Por el contrario, las sociedades son sumas de individuos convertidos en objetos que ya han padecido el proceso de desvinculación, se han homogeneizado y mercantilizado, aglutinándose tan sólo gracias a la instrumentalización y otras razones estratégicas o tácticas. El hombre deja ahí de ser un fin en sí mismo, convirtiéndose en un medio para fines ajenos (productor, consumidor). De aquí la afirmación de Adam Smith de que todo hombre se convierte de algún modo en comerciante, y yo preciso: también en mercancía. La esencia humana ahora sería su fuerza de trabajo y compra, rasero por el cual se uniformiza a la humanidad. Se comercia con esa fuerza de trabajo, con lo cual deja de haber capacidad de hablar de autóctonos y de no autóctonos, ya que eso presupone una identidad (ahora hablamos de tendones y músculos que realizan movimientos de producción).
 
Así pues, para hacer posible un DEMOS son necesarios los lazos, una identidad común que es indispensable para crear una comunidad y conseguir una cohesión ética.
 
En boca de Alasdayr McIntyre:
“La noción de una comunidad política como un proyecto común es extraña al mundo individualista liberal moderno.

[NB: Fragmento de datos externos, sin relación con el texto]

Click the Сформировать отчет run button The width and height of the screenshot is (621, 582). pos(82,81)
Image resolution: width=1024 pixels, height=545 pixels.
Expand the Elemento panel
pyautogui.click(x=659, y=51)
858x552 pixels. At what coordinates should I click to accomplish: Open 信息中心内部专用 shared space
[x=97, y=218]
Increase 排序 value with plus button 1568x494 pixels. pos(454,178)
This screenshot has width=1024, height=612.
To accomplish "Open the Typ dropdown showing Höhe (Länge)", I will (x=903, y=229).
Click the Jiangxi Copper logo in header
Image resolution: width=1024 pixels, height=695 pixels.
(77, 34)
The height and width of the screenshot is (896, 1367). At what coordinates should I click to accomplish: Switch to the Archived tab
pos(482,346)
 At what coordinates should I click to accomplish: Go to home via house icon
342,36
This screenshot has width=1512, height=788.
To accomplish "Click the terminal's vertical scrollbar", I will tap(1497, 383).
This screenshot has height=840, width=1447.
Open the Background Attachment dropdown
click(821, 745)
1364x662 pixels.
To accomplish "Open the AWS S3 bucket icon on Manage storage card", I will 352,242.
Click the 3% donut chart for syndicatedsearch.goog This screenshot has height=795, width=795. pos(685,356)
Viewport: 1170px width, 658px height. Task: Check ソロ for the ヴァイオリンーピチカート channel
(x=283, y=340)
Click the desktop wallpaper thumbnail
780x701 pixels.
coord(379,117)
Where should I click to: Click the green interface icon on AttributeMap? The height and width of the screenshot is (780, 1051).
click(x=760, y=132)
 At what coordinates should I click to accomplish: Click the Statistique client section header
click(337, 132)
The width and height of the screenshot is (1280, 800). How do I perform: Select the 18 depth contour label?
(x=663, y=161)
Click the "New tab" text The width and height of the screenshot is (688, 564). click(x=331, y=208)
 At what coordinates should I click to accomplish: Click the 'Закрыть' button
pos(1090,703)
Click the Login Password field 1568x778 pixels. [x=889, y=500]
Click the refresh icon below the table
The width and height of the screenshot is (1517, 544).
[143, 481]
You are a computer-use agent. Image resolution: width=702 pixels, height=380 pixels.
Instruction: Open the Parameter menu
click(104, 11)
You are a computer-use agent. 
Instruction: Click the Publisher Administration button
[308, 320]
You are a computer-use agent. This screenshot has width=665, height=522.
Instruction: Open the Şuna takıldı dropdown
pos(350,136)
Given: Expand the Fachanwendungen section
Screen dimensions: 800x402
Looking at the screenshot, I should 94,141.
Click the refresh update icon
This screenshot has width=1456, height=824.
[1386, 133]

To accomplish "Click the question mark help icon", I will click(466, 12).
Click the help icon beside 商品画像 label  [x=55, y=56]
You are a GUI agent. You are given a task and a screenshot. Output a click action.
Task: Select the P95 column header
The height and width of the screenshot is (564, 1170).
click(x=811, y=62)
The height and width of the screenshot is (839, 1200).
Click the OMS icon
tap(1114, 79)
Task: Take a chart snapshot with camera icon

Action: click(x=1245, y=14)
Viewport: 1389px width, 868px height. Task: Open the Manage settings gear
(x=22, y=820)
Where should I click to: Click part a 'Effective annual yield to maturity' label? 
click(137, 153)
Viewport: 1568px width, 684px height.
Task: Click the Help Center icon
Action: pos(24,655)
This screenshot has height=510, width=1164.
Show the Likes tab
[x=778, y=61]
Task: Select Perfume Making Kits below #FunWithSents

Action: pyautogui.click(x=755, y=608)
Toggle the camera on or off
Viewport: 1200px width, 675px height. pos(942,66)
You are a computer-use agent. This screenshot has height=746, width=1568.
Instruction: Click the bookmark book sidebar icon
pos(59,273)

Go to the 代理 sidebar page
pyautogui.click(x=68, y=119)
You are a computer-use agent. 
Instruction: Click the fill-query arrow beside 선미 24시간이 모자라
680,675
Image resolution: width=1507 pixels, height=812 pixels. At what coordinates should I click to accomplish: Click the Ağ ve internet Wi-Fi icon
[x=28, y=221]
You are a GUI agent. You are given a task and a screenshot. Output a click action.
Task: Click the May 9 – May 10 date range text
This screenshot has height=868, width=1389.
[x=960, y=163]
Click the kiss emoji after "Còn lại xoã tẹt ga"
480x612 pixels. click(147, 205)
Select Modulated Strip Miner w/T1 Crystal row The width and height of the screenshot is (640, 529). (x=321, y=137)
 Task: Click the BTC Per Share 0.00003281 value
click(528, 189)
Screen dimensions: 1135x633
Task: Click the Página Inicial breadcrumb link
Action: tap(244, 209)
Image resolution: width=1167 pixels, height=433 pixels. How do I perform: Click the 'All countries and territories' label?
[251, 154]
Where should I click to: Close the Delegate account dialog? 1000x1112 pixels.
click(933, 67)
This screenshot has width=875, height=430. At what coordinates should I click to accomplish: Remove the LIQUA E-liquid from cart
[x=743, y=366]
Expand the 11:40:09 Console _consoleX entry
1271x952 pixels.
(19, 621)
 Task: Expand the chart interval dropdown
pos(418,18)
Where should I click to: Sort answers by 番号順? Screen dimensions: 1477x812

En la perspectiva aristotélica, la sociedad liberal moderna sería una agrupación de ciudadanos de ninguna parte que se han juntado para asegurar la protección común”.
 
Una democracia identitaria —démosle ese nombre— se opone a que España sea una sociedad pseudodemocrática generada por individuos de ninguna parte unidos para producir y consumir. Es necesario recuperar la unión identitaria nacional y la dimensión trascendente del hombre. Esto nos llevaría a la identificación de tal o cual hombre y a la ruptura con la uniformidad de todos.
 
El otro aspecto a tener en cuenta es la idea de poder (Kratos). El requisito básico de la democracia es mantener la autonomía de la comunidad respecto a otras para poder decidir en función a su idiosincrasia. Es manifiesto que en una democracia el poder ha de ser del pueblo, de un pueblo vinculado a cultos y tradiciones que persisten en el tiempo y que nos da la identidad. No es posible este sistema si el poder está aglutinado en superestructuras, multinacionales o intereses de aldea global y de mercado mundial.
 
Actualmente, si se quiere ser demócrata es necesario renunciar a que la democracia sea el gobierno del pueblo y asumir que el pueblo simplemente puede decidir en el rechazo o aceptación de aquellos que quieren gobernar a la “sociedad de individuos”, los cuales son normalmente son partidos-empresa generadores y vendedores de ideas para ganar elecciones. El pueblo (o, mejor dicho, “la masa de individuos”) se congrega una vez cada cuatro años a tirar un papelito, y tras ese momento la política deja de ser asunto suyo.
 
Seamos, pues, demócratas. Pero seámoslo de la única manera posible: atlética, vigorosamente. Sólo así, la democracia podrá tener sentido: a través de una vía identitaria que recupere las conexiones familiares, éticas y nacionales de los pueblos; que reconquiste una comunidad de hombres plenos de contenido y que dejen de ser objetos sustituibles por individuos de otros orígenes. El Hombre deja, en tal caso, de ser osamenta productiva e intercambiable en función a los intereses productivos y recobra su dimensión ontológica de sujeto de poder y no mero objeto de este.
 
Es forzoso ejercitar los músculos políticos de la comunidad y reconquistar la democracia, no consentir el mercantilismo de ideas, sino hacerse cargo de la cosa pública de forma cotidiana y desde los mismos lugares afectados.
 
No se trata de procurar una regresión temporal, sino una democracia atlética de objetivos generados desde la propia comunidad. Lograr una nueva temporalidad posrevolucionaria que no anhele votos, sino voluntades dispuestas a hacerse cargo del ejercicio legítimo del poder.